UK Landlord Tax Laws

UK Landlord Tax Laws

In the United Kingdom, leasing or renting out housing property is regarded as a business venture like any other. The landlord is required to pay tax on any profits he gets from the houses’ income.

Residential Lettings

Residential lettings are properties that are let out for individuals to reside in as if in their very own homes. Renting out a portion of your own home also counts as a residential letting. Though taxes do apply, tax breaks are available. The home owner can capitalise on the rent-a-room scheme whereby he or she qualifies to get an income of as much as £4,250 from renting, tax-free.

Taxable Profits

The net profit is computed by adding up the total rentincome then deducting all the allowable expenses from the sum.
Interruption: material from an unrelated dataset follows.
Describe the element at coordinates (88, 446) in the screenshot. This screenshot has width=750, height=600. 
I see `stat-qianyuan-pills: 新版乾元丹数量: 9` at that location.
Having multiple residential lettings will require that the landlord groups all earnings and expenditure values together.

From the net profit, the home owner subtracts all allowances that they stand to get from their net profit. In rented furnished property, these allowances can be deducted as wear and tear (a percentage of the rent), or a renewals allowance (expense of replacing old equipment with new). Any money gained from the sale of the old items is also taken into account.

Reporting Profits to the Tax Man

Profits are reported in two categories; those less than £2,500 and profits more than £2,500. For an employed home owner or one that is liable for PAYE having a taxable income of less than £2,500, a Pay as You Earn tax code is attuned to collect the duty on property income annually. Form P810 is sent to the home owner to report his income every year.

On the other hand if the home owner is not on the Pay as You Earn scheme or earns a profit of more than £2,500, he has to fill a ‘self-assessment tax return’. For total income of more than £70,000 on property in the UK in a tax year, he/she has to declare under the land and property sections in the Self-Assessment Tax Return, showing expenses individually. If below £70,000, the expenses can be clustered as a sum figure on the tax return.

It is advisable to file tax returns online because this way all figures entered are summed up automatically. The landlord’s taxable profit acquired from house letting is added to his income. If it exceeds the tax allowances, tax on it is paid at regular income tax charges.

For joint letting, each of the parties should show their individual income and expenses, and profits or losses. All records should be filed. They include all business expenses, rent received, all bookkeeping and all income from tenants.